Required task
Which lines in the records below contain the string "coordinates"? Pull out each of them, matching case exactly.

Entries provided
··········

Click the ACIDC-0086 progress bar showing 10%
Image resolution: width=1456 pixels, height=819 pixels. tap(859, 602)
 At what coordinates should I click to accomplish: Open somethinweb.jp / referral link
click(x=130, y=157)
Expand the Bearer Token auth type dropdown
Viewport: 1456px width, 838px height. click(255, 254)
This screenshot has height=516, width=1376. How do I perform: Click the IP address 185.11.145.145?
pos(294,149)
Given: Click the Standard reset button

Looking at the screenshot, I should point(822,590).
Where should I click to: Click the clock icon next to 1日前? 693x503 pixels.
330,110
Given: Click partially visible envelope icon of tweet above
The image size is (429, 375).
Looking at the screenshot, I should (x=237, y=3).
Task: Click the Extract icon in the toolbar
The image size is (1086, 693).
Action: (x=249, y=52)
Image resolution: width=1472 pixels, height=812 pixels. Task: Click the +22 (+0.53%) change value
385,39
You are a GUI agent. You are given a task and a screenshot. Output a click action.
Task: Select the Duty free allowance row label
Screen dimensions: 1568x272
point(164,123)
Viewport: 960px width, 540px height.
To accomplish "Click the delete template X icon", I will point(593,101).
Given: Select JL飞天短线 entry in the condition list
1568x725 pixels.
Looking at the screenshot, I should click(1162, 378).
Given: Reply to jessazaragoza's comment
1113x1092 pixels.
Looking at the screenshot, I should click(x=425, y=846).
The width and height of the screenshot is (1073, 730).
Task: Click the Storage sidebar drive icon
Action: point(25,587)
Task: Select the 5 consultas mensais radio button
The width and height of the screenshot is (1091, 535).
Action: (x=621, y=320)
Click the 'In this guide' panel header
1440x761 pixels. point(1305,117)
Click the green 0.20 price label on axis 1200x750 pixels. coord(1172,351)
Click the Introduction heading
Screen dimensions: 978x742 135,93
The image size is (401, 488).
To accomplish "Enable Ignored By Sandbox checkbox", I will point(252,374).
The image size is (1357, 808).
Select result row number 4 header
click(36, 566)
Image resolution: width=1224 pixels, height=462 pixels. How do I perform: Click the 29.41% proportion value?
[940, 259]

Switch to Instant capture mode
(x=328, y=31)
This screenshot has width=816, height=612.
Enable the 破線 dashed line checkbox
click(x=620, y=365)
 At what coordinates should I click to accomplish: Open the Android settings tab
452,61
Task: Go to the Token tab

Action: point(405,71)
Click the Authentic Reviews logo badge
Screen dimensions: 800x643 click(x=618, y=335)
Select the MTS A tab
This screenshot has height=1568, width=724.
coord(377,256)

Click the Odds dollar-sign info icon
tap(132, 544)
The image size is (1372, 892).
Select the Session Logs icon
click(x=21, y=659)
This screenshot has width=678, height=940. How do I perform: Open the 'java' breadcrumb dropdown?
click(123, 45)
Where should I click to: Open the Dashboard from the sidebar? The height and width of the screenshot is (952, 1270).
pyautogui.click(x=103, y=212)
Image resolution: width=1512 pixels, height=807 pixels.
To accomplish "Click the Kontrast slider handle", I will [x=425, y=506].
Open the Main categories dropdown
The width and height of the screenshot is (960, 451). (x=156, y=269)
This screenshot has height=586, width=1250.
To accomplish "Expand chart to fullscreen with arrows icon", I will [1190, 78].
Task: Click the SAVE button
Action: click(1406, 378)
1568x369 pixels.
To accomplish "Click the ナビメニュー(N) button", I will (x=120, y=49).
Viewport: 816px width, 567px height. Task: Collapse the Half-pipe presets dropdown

··········

Solution below
 At what coordinates should I click to accomplish: Open somethinweb.jp / referral link
 At what coordinates should I click to accomplish: Open the Android settings tab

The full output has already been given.